Shortly after government intervention and the possibility of a takeover emerged, a UK shareholder group was established to prevent the sale of Northern Rock at undervalue, but not to litigate against the directors and officers or the company itself, despite crystallised losses in market capital in the region of £2.5bn.

Some hedge funds with large stakes in Northern Rock and a 6,000 strong private investor group have recently announced that they are considering taking proceedings against the government, the FSA and individuals such as the Chancellor and the chairman of the Bank of England.

In stark contrast to the UK, several shareholder lawsuits were filed in US courts under federal securities laws against the directors and officers of Bear Stearns on 17 March 2008 – just one day after the announced sale to JP Morgan. The class actions allege that the defendants issued false and misleading statements regarding the company’s business and financial results. The damages sought are likely to be in the billions, with significant insurance-related losses.

Northern Rock’s pension scheme has a reported £100m deficit. It remains unclear at this stage whether the government will make this good or whether the scheme will be bought out by a third party, or transferred to the Pensions Protection Fund.

Members can bring actions against trustees in the courts under common law negligence, or they might be able to complain to the Pensions Ombudsman, who could make a finding of maladministration on behalf of all members. At present there is no indication of proceedings by members against the Northern Rock fund trustees, at least one of whom sat on the board of Northern Rock as the group’s finance director.

Over the pond, Bear Stearns’ pension fund was exposed due to the fund’s significant holdings of Bear Stearns’ stocks – which plummeted over 98% prior to the offer from JP Morgan. In contrast to Northern Rock’s trustees, Bear Stearns’ pension fund trustees have already been named in a raft of lawsuits alleging, primarily, that they failed in their fiduciary duties by imprudently continuing to invest in Bear Stearns’ stocks. The lawsuits are brought under the Employment Retirement Income Security Act 1974, a federal statute enacted to regulate a corporation’s sponsored pension plan.

While the FSA has accepted a degree of blame in the way the Northern Rock crisis played out, it has generally sought to blame Northern Rock’s management for the company’s failure and the losses sustained by the investing public.

Under the Financial Services and Markets Act 2000 the FSA could seek to prosecute individuals, if they had made misstatements to the investing public. However, despite the public condemnation of the former management’s actions, the FSA has not stated an intention to prosecute Northern Rock’s directors and officers.

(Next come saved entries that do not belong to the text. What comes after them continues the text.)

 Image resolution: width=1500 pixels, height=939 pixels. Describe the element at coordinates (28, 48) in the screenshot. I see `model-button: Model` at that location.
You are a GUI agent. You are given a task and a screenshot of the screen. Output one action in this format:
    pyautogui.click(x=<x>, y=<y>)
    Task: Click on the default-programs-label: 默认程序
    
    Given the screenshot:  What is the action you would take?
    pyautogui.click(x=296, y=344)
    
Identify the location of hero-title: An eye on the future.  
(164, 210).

In contrast, the directors and officers of Bear Stearns are already participants in an investigation by the Securities & Exchange Commission, the US financial markets regulator. Indeed, the directors and officers of Bear Stearns could face jail and significant fines if found guilty of an offence under US securities laws.

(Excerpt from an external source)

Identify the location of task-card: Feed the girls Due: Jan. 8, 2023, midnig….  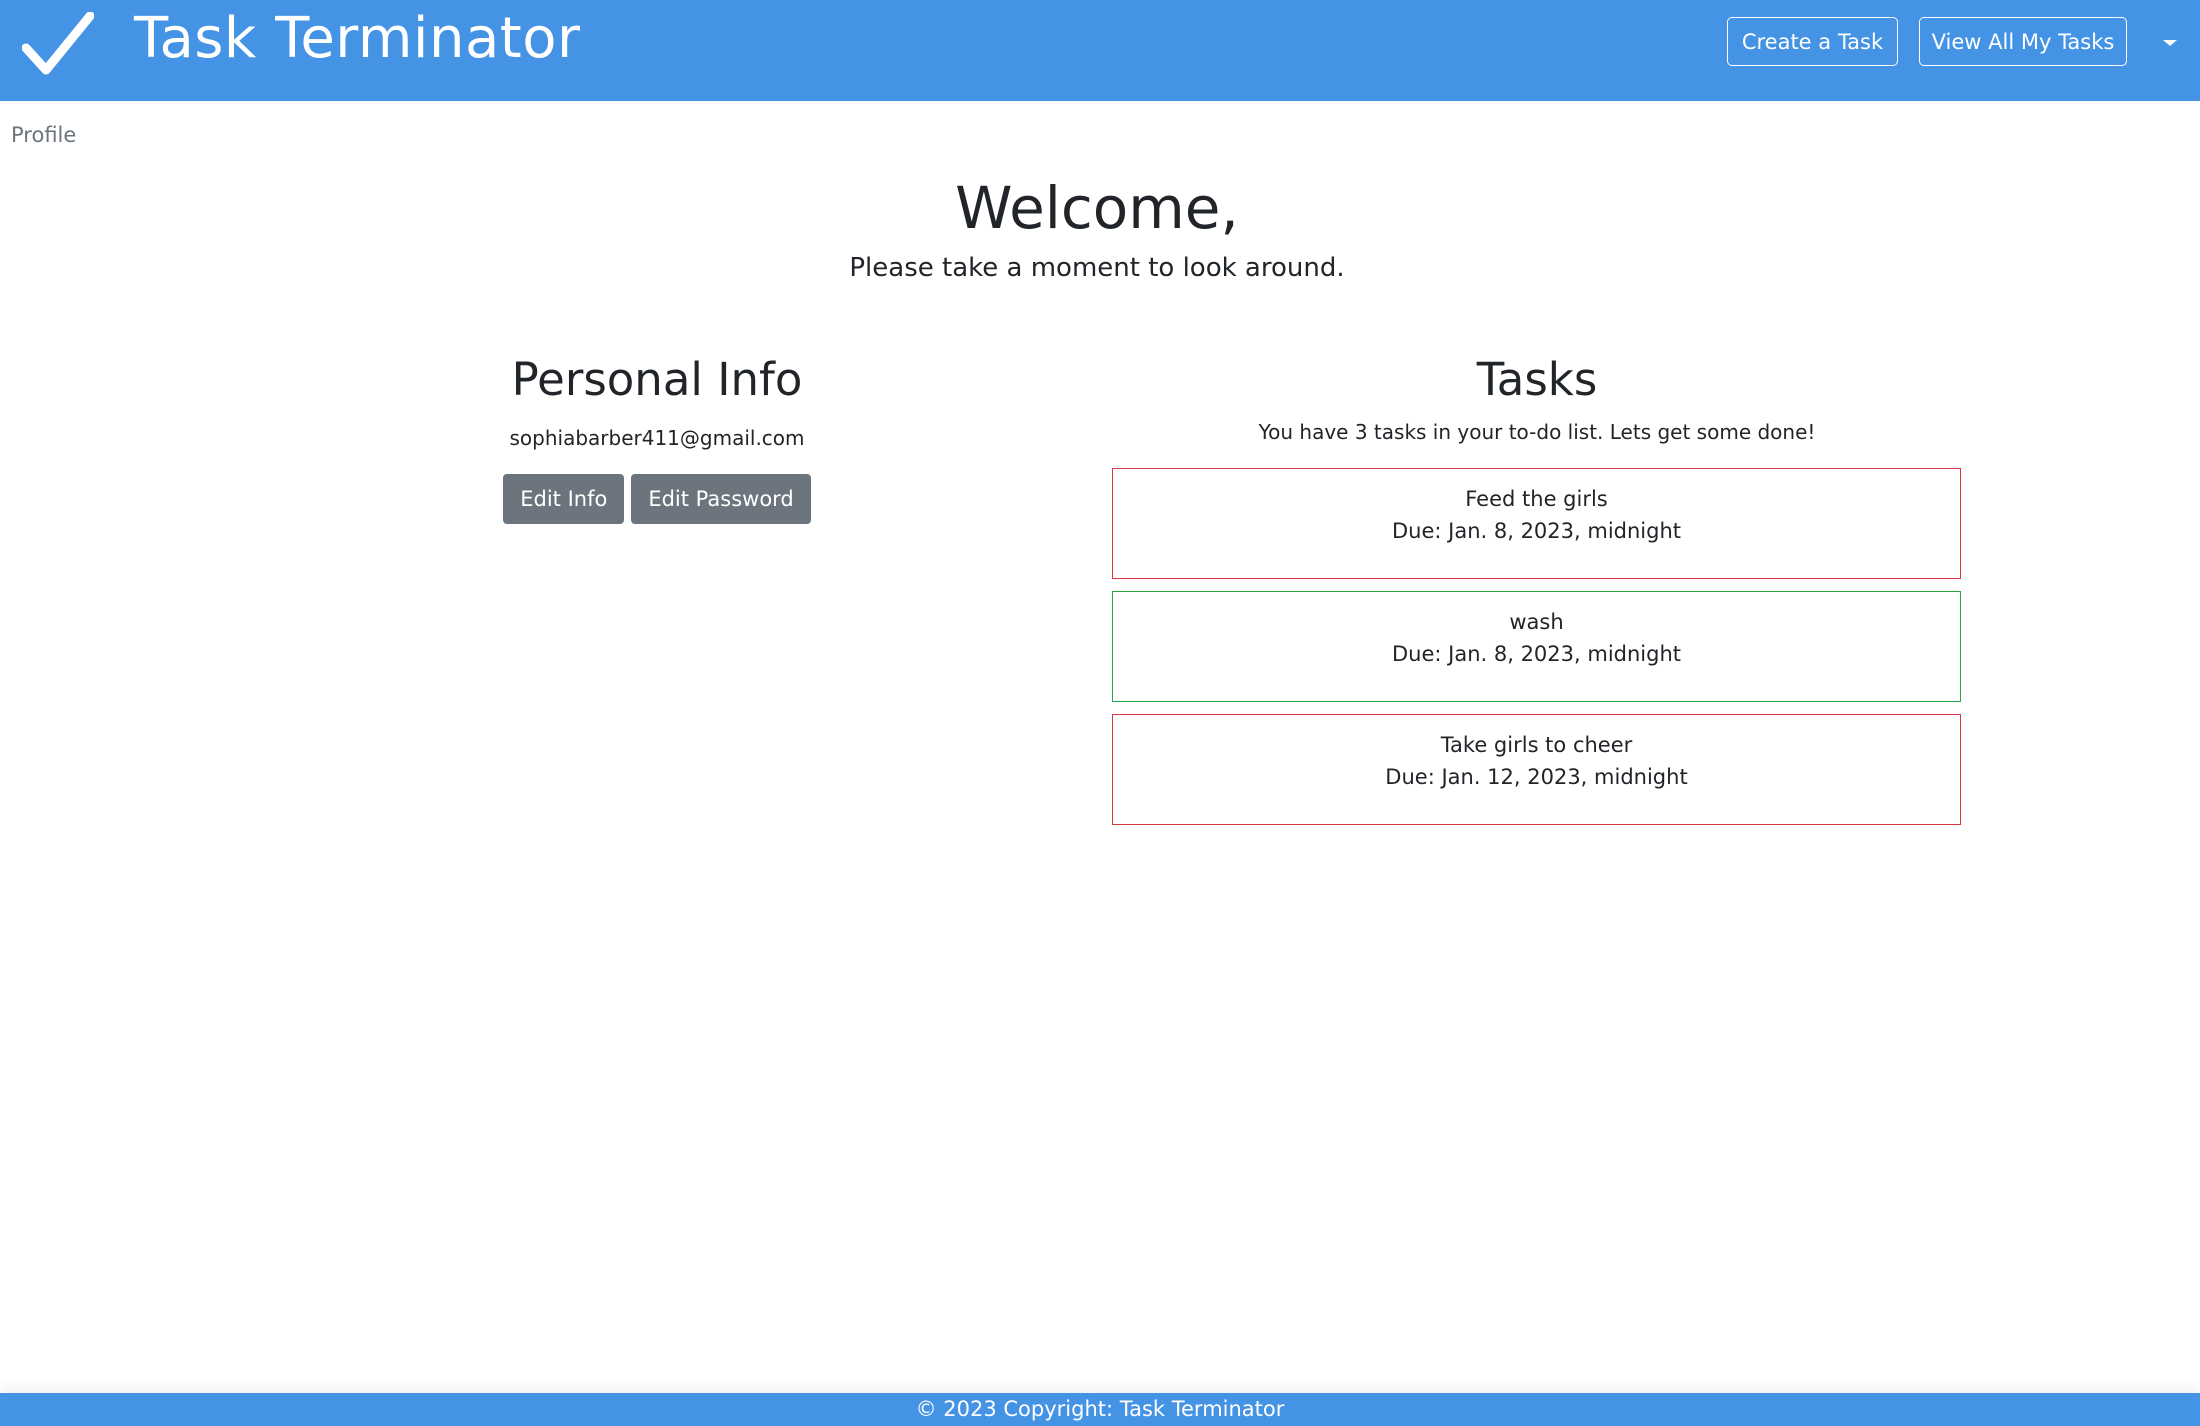
(1536, 524).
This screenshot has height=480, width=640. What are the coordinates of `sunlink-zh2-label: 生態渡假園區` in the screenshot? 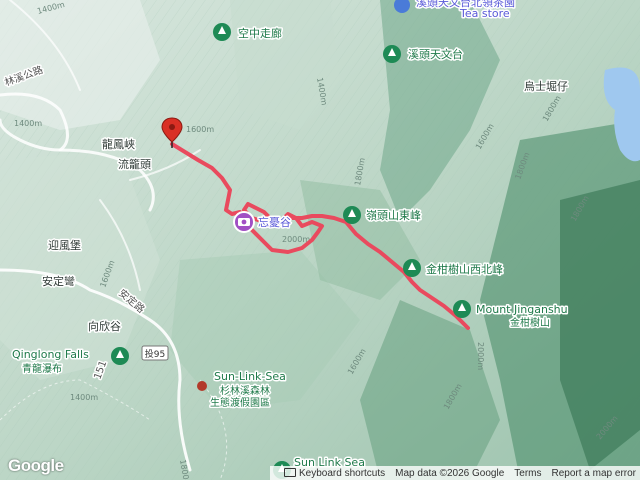 It's located at (240, 402).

“The damages sought [against Bear Stearns directors and officers] are likely to be in the billions, with significant insurance-related losses.

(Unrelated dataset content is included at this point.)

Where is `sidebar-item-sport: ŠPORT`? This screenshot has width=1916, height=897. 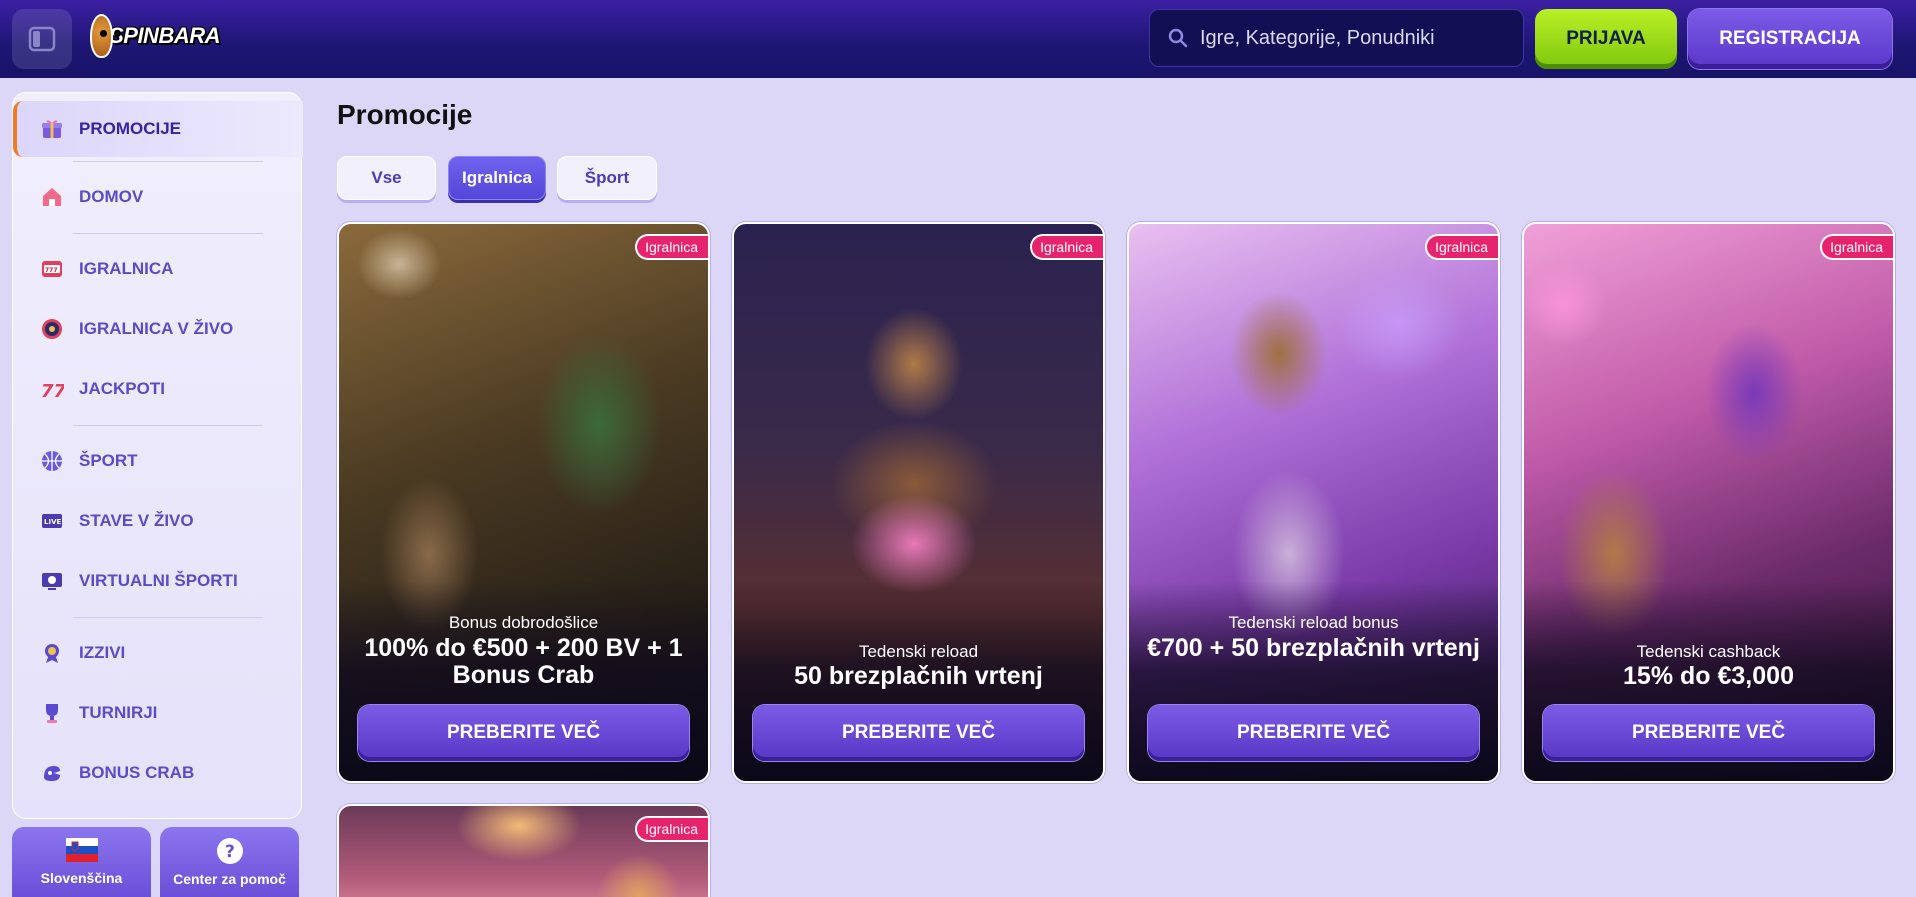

There are a number of key drivers for litigation in the US which are not present in the UK. Examples include:

• The legality of contingency fee agreements (class action litigation is generally funded this way).

• The general lack of adverse costs orders.

• Class actions on behalf of unidentified individuals and on an opt-out basis as compared to the UK’s, sort-of, equivalent – a group litigation order, which requires claimants to opt in.

• Codified securities laws giving individuals the right to pursue directors and officers directly.

• Cultural distinction, the impact of which cannot be underestimated.

While key differences such as these exist, the approach to litigation and D&O liability in the UK and the US, and in turn their insurers, are likely to remain distinctly different.

However, it is not clear, especially in light of the European Commission’s vote in favour of a so-called European Collective Redress Mechanism, and last year’s class action settlement of European shareholders in the Netherlands relating to Royal Dutch Shell, if the litigious environments in the two continents will continue to differ so dramatically in the future.